**Task statement**: Please report every line from the material that contains the word "agent".
═══ The data ═══
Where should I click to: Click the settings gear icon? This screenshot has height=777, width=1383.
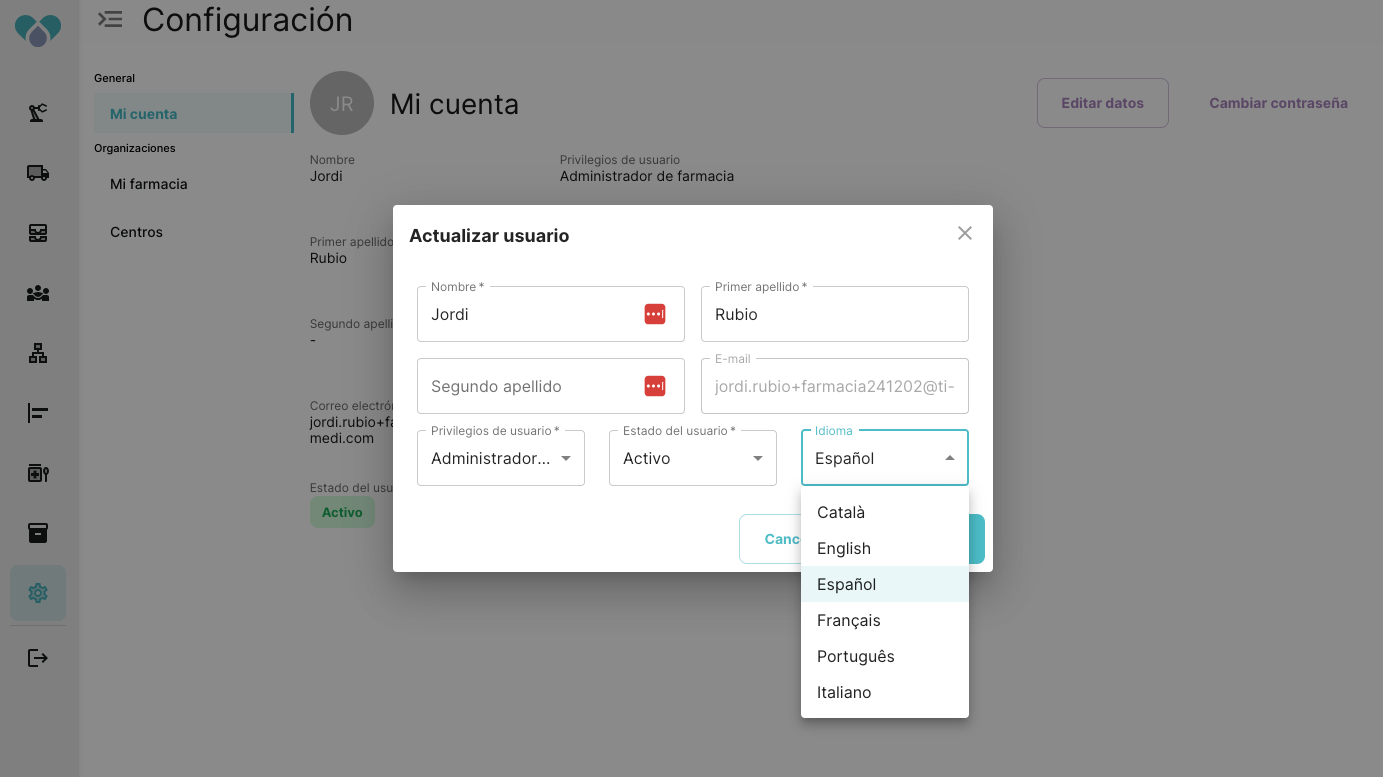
═══
═══ The data ═══
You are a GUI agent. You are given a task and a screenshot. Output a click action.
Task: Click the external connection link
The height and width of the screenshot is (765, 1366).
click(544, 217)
═══
═══ The data ═══
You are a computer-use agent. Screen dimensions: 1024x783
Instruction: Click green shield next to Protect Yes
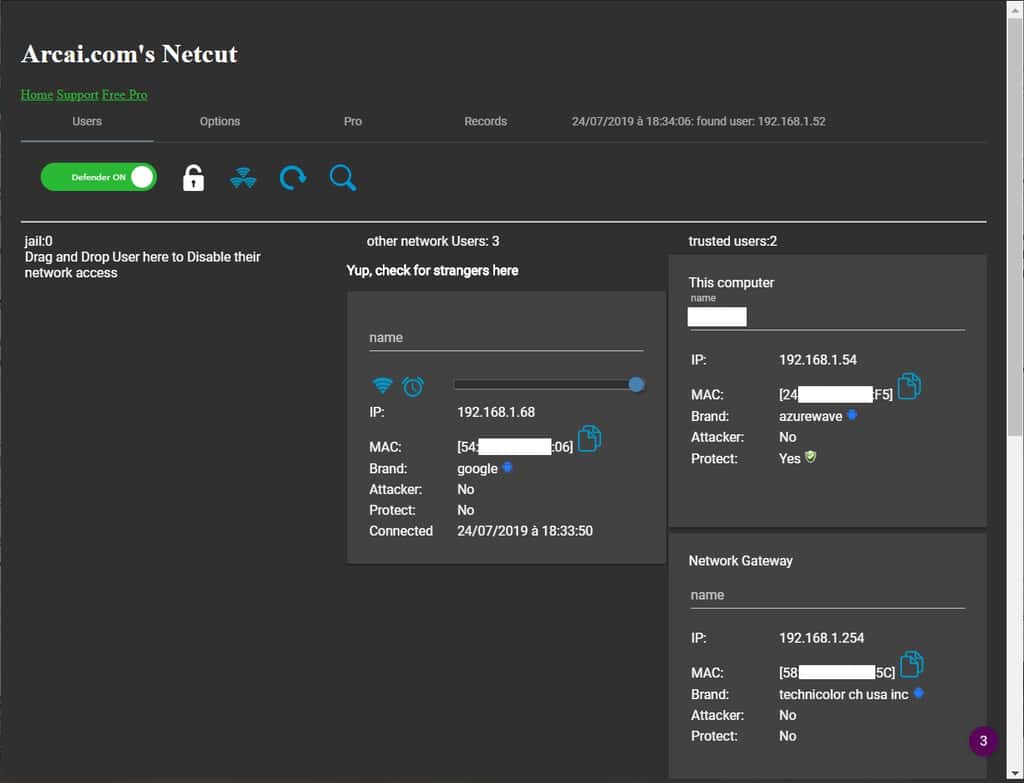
═══
**Solved problem**:
You are a GUI agent. You are given a task and a screenshot. Output a click action.
You are a computer-use agent. Screen dimensions: 1024x783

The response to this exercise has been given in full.